Le Président de l'Assemblée nationale, Aimé Boji Sangara, a condamné les massacres de populations civiles survenus dans la nuit du 1er au 2 avril dans le territoire de Mambasa, en province de l’Ituri, attribués aux rebelles des ADF, qui ont fait plusieurs dizaines de morts. Selon le bilan communiqué par l'armée, 43 personnes ont été tuées, 44 maisons incendiées, ainsi qu’un camion et cinq motos endommagés dans la localité de Bafwakoa.
Tout en observant une minute de silence en mémoire des victimes de cette nouvelle attaque des ADF lors de la plénière tenue jeudi 2 avril 2026 au Palais du Peuple, l'élu de Walungu (Sud-Kivu) et ancien Ministre d'État, Ministre de l'Industrie, Aimé Boji a invité le gouvernement de la République à rétablir la sécurité et à assurer la protection des populations civiles dans cette partie du pays, déplorant que cette plénière aurait dû s'ouvrir sur une note de joie, suite à la qualification des Léopards à la Coupe du Monde de football, 52 années après.
"Au nom de l'Assemblée nationale, nous condamnons avec force ces actes odieux, invitons le gouvernement à tout mettre en œuvre pour arrêter ces tueries et sécuriser nos compatriotes de cette partie du territoire national", a déclaré le président de l'Assemblée nationale Aimé Boji Sangara dans son discours.
Se référant au document du porte-parole des opérations Sukola province de l'Ituri, le ministre de la Communication et des Médias, Patrick Muyaya, a fait savoir que les Forces armées de la République prennent des dispositions pour protéger les populations civiles et mener des opérations de démantèlement des réseaux ADF. Il a également invité les populations à collaborer avec les forces de défense et de sécurité dans le cadre de ce processus.
"Les FARDC tiennent à rassurer la population que toutes les dispositions sécuritaires sont en cours de renforcement afin de protéger les populations et de restaurer l’ordre et mettre hors d'état de nuire les terroristes ADF et leurs alliés, les opérations militaires ciblées sont intensifiées dans la zone pour traquer et démanteler les réseaux terroristes. La population est appelée à la vigilance, à la collaboration avec les forces de défense et de sécurité et doit dénoncer tout mouvement suspect pouvant contribuer à l'éradication de cette menace", a rassuré le porte-parole du gouvernement Patrick Muyaya.
Face à la répétition des attaques et des tueries à Mambasa, l’opinion publique s’interroge sur l’efficacité des réponses sécuritaires dans une région où l’urgence de protéger les civils demeure prioritaire. En mars dernier, des attaques des ADF, notamment dans la mine de Muchacha, ont fait plusieurs dizaines de morts et causé d’énormes dégâts matériels, en dépit des opérations militaires conjointes menées par les FARDC et l’armée ougandaise.

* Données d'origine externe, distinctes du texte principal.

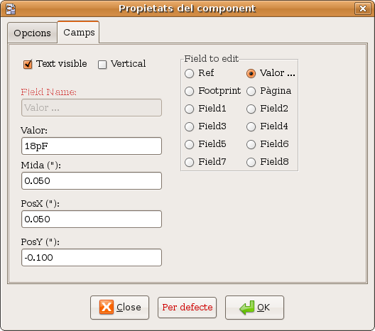375x331 pixels.
Task: Select the Field4 radio button
Action: 251,126
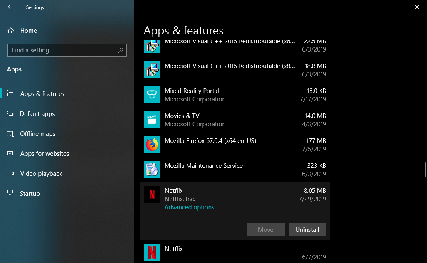427x263 pixels.
Task: Click the search magnifier in Find a setting
Action: (120, 50)
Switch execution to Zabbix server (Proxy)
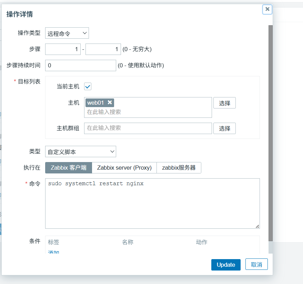This screenshot has width=303, height=284. [x=124, y=168]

La RDC reste secouée par les attaques terroristes des Forces démocratiques alliées (ADF) dans les provinces du Nord-Kivu et de l’Ituri, précisément dans les territoires de Beni, Lubero, Irumu et Mambasa. Ces islamistes, qui ont fait allégeance à l’État islamique (EI), tuent des civils depuis plus de dix ans, et la violence ne faiblit pas en dépit des opérations conjointes des armées congolaise et ougandaise menées depuis mai 2021.